2016年3月13日 望みの錨

 

 「目が見えていたならば、決して体験できなかったことがあります。それは、暗闇の中を神と親しく交わって歩むということです」とジェネファー・ロスチャイルドさんは言う。
 ジェネファーさんは、15歳の時、色素性網膜炎のために視力を失う。チアガールとして活躍し、美術が得意だった彼女の夢は無惨にも壊された。普通ならば、外見を美しく見せ、才能を伸ばし、将来に夢を持つことで自分に価値を見出す年ごろである。ところが、鏡に映る自分の姿を見ることが出来なくなった時、別の方法で自分に価値を見出さなければならなくなった。
 神の言葉の中に自分の価値を見出そうと、御言葉に向かったジェネファーさんに、エレミヤ29:11「わたしは、あなたたちのために立てた計画をよく心に留めている、と主は言われる。それは平和の計画であって、災いの計画ではない。将来と希望を与えるものである」という御言葉が与えられる。信仰により苦難に立ち向かう過程で、私たちがよりイエス様の姿に近づくことが、神のご計画である。

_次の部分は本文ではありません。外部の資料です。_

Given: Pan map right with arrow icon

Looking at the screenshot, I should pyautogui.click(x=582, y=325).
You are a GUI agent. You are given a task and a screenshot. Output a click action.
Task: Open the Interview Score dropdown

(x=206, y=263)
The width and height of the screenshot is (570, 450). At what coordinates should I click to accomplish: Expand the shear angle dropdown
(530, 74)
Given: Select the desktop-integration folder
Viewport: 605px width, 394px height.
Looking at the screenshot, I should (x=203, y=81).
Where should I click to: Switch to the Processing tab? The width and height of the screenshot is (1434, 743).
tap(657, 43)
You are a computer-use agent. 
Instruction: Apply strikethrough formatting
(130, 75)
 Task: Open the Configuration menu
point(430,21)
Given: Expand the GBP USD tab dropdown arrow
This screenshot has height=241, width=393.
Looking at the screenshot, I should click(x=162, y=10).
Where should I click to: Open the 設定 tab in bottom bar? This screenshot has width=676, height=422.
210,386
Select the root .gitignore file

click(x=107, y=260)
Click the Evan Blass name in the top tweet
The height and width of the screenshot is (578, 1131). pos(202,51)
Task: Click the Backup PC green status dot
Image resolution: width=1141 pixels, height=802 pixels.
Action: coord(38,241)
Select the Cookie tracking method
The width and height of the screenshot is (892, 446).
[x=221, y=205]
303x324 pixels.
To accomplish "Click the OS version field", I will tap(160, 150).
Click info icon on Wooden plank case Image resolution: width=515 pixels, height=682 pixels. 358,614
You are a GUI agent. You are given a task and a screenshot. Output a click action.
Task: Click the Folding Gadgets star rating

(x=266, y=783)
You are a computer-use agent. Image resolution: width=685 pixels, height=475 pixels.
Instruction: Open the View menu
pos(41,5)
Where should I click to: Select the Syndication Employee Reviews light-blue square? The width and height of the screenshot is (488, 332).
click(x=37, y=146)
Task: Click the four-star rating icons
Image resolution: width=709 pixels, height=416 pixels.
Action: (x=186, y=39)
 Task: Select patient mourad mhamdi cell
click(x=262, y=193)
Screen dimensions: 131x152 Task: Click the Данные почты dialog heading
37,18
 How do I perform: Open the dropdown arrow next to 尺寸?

 親元を離れて大学に行くとき、ジェネファーさんは不安感に襲われた。果たして、大学ではチャーミングで知的な現在の夫と出会い、その後、二人の息子にも恵まれた。神が備えてくださった祝福を得るには、まず私たちが神を信頼し、先が見えない暗闇の中を一歩踏み出す必要がある。それ無しには、信仰が深まることも、喜びの人生を歩むこともない。信仰により、苦難の中に隠されている神の善を見出せないことは、身体の障害よりも人を弱らせる。愛し、赦そうと熱望しておられる神の声を聞けないことは、耳が聞こえないことよりも遥かに悪いのだ。苦難の中で、よりキリストのようになれることを知っているからこそ、ジェネファーさんは喜んでいられるのだ。